Friday, February 18, 2022

 

Obscurity of the Day: John Sapp, Demobilized Doughboy

 







Philadelphia cartoonist Joe Cunningham went off to fight in World War I, and when he was finished with his part of winning the war, it occurred to him to chronicle his re-entry to civilian life in cartoon form.Thus was born John Sapp, Demobilized Doughboy. The feature began as a series of illustrated columns in the Philadelphia Evening Ledger in January 1919, then lay fallow for awhile before restarting as a daily strip on March 31 1919. 

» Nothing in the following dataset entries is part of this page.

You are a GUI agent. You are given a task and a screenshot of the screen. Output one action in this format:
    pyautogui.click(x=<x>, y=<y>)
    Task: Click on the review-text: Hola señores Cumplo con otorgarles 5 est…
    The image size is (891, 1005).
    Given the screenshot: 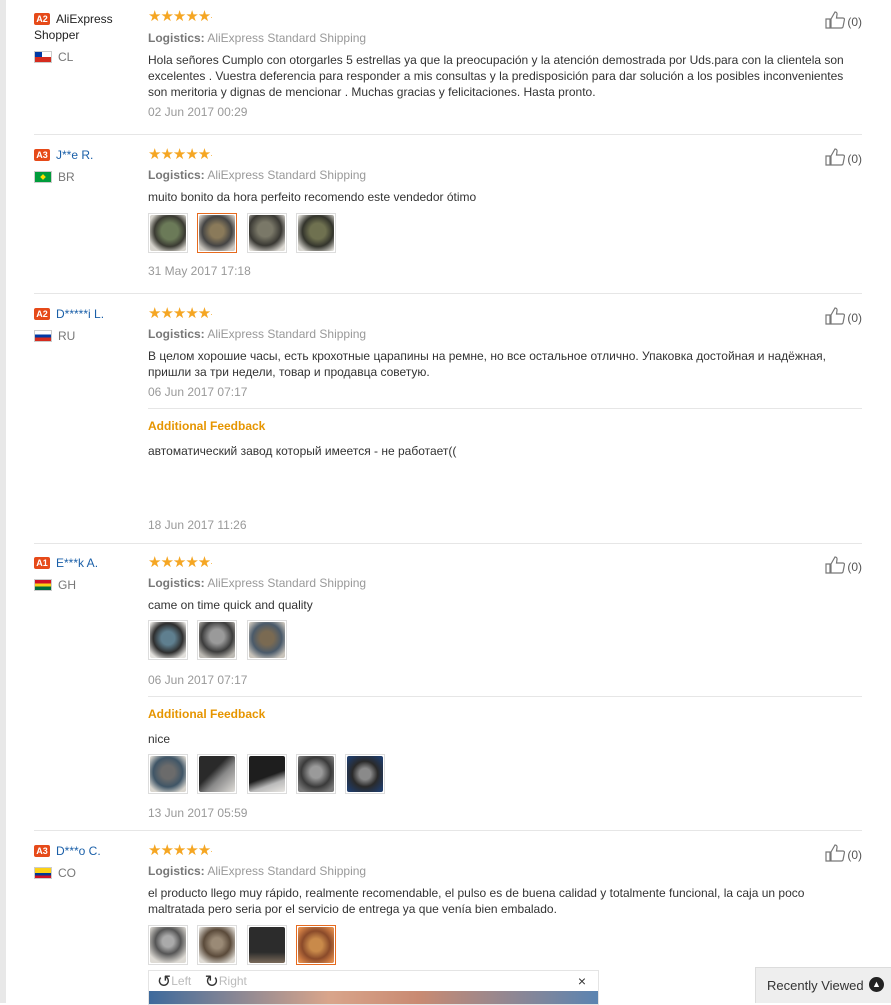 What is the action you would take?
    pyautogui.click(x=496, y=76)
    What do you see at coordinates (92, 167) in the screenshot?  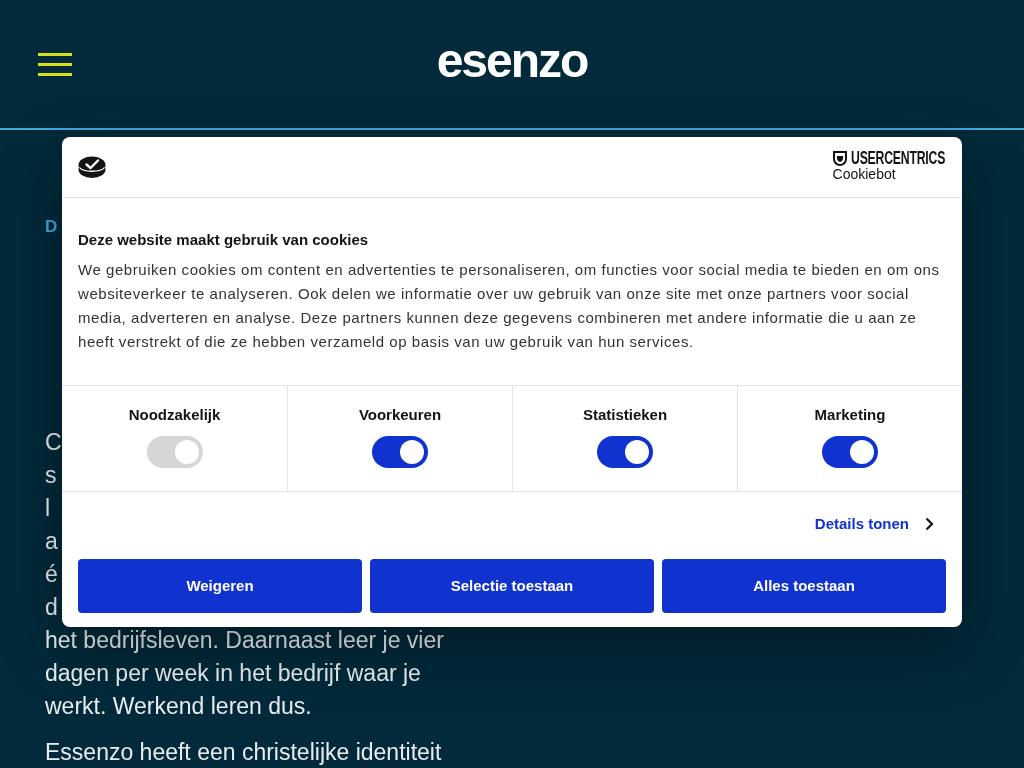 I see `disc-check-icon` at bounding box center [92, 167].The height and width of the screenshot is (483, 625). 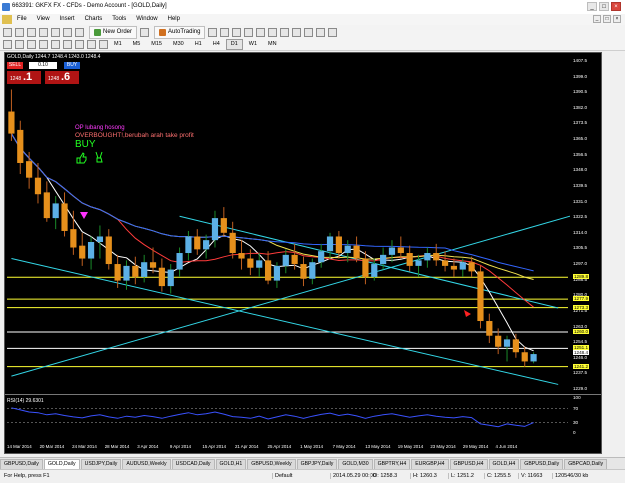 What do you see at coordinates (273, 32) in the screenshot?
I see `tile-windows-icon` at bounding box center [273, 32].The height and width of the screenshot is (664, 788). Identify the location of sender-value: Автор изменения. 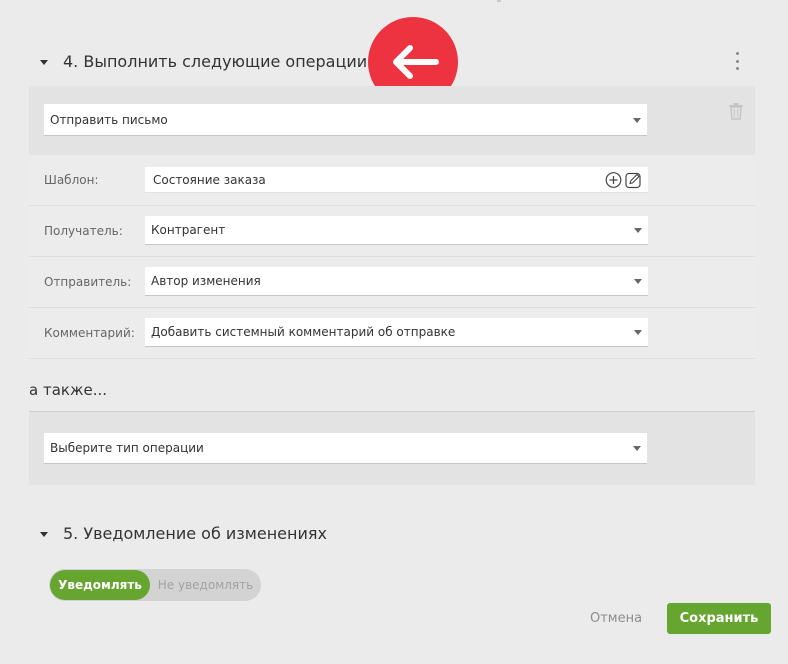
(206, 281).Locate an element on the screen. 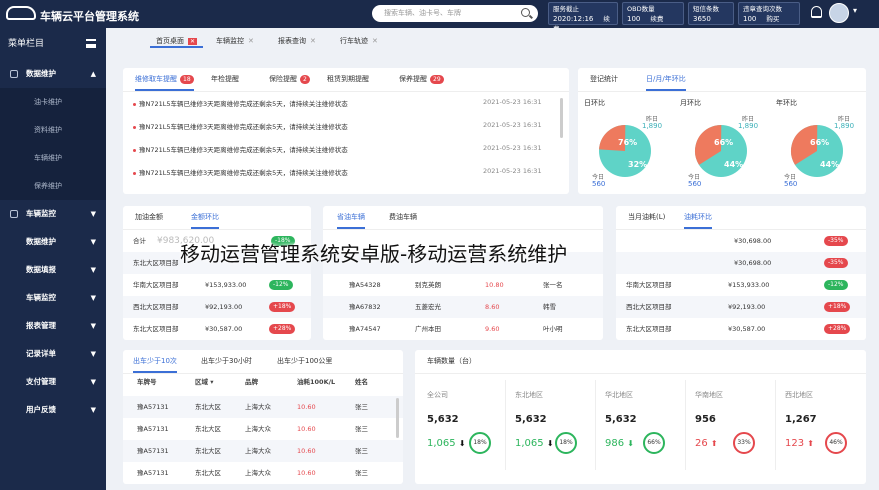 The width and height of the screenshot is (879, 490). tab-fuel-ratio: 油耗环比 is located at coordinates (698, 220).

Cunningham was never going to give S.J. Perelman a run for his money as a humorist, but the gags in John Sapp, which soon devolved into, at best, standard jokebook fare, are downright embarrassing. Cunningham was a perfectly adequate sports cartoonist, and he should have stuck with that. But he must have had some dirt on someone at the Ledger because his whims to start strips were indulged over and over again. As a returning war vet, perhaps the Ledger felt this strip was his due. But even honoring a veteran has its limits, and the Evening Ledger stopped running the strip on August 23 1919. But in syndication, surpringly, the strip actually lasted even longer. The final strip in the series, shown as the bottom example here, ran on September 20 1919**. Thankfully John Sapp's 'vacation' proved to be permanent.